» WHAT YOU HAVE TO DO
In this exercise, reproduce all the entries that follow exactly.

○ ○ ○ ○

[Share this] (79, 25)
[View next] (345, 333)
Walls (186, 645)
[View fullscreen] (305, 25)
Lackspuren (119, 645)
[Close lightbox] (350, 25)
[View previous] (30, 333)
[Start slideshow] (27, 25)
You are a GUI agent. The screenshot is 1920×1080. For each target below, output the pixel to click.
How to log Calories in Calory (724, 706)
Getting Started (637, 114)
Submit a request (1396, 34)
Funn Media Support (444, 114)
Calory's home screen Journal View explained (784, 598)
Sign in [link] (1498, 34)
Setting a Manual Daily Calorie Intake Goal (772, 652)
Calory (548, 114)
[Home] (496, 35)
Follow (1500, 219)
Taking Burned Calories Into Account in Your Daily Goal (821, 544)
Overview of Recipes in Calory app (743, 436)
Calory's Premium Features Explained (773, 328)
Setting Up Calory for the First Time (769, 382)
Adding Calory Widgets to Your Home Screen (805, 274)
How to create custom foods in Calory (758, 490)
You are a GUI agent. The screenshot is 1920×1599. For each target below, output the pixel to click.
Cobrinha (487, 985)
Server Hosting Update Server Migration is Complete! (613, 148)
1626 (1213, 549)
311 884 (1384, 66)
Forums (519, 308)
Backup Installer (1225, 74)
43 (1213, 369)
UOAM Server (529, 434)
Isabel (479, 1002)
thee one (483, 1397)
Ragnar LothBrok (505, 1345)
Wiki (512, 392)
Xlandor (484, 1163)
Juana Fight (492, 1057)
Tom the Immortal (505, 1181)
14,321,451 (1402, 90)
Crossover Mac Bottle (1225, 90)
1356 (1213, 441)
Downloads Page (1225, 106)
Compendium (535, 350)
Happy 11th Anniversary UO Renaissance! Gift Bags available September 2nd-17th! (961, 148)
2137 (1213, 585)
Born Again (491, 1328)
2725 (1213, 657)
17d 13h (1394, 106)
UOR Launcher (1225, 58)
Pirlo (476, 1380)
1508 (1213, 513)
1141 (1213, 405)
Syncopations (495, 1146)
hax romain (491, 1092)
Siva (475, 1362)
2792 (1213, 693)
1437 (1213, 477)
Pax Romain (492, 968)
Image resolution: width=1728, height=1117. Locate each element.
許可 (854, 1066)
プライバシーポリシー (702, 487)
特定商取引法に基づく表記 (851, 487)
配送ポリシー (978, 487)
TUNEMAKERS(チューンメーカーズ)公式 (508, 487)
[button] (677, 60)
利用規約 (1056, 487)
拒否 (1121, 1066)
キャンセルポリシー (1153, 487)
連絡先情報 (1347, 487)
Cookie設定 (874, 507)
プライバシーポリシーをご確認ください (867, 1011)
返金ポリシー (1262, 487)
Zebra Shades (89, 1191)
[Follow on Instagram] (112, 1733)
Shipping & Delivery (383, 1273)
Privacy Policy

○ ○ ○ ○

» SOLUTION
[Share this] (79, 25)
[View next] (345, 333)
Walls (186, 645)
[View fullscreen] (305, 25)
Lackspuren (119, 645)
[Close lightbox] (350, 25)
[View previous] (30, 333)
[Start slideshow] (27, 25)
You are a GUI agent. The screenshot is 1920×1080. For each target below, output the pixel to click.
How to log Calories in Calory (724, 706)
Getting Started (637, 114)
Submit a request (1396, 34)
Funn Media Support (444, 114)
Calory's home screen Journal View explained (784, 598)
Sign in [link] (1498, 34)
Setting a Manual Daily Calorie Intake Goal (772, 652)
Calory (548, 114)
[Home] (496, 35)
Follow (1500, 219)
Taking Burned Calories Into Account in Your Daily Goal (821, 544)
Overview of Recipes in Calory app (743, 436)
Calory's Premium Features Explained (773, 328)
Setting Up Calory for the First Time (769, 382)
Adding Calory Widgets to Your Home Screen (805, 274)
How to create custom foods in Calory (758, 490)
You are a GUI agent. The screenshot is 1920×1599. For each target below, output the pixel to click.
Cobrinha (487, 985)
Server Hosting Update Server Migration is Complete! (613, 148)
1626 (1213, 549)
311 884 (1384, 66)
Forums (519, 308)
Backup Installer (1225, 74)
43 (1213, 369)
UOAM Server (529, 434)
Isabel (479, 1002)
thee one (483, 1397)
Ragnar LothBrok (505, 1345)
Wiki (512, 392)
Xlandor (484, 1163)
Juana Fight (492, 1057)
Tom the Immortal (505, 1181)
14,321,451 (1402, 90)
Crossover Mac Bottle (1225, 90)
1356 (1213, 441)
Downloads Page (1225, 106)
Compendium (535, 350)
Happy 11th Anniversary UO Renaissance! Gift Bags available September 2nd-17th! (961, 148)
2137 (1213, 585)
Born Again (491, 1328)
2725 (1213, 657)
17d 13h (1394, 106)
UOR Launcher (1225, 58)
Pirlo (476, 1380)
1508 (1213, 513)
1141 (1213, 405)
Syncopations (495, 1146)
hax romain (491, 1092)
Siva (475, 1362)
2792 (1213, 693)
1437 (1213, 477)
Pax Romain (492, 968)
Image resolution: width=1728, height=1117. Locate each element.
許可 (854, 1066)
プライバシーポリシー (702, 487)
特定商取引法に基づく表記 (851, 487)
配送ポリシー (978, 487)
TUNEMAKERS(チューンメーカーズ)公式 (508, 487)
[button] (677, 60)
利用規約 (1056, 487)
拒否 (1121, 1066)
キャンセルポリシー (1153, 487)
連絡先情報 (1347, 487)
Cookie設定 (874, 507)
プライバシーポリシーをご確認ください (867, 1011)
返金ポリシー (1262, 487)
Zebra Shades (89, 1191)
[Follow on Instagram] (112, 1733)
Shipping & Delivery (383, 1273)
Privacy Policy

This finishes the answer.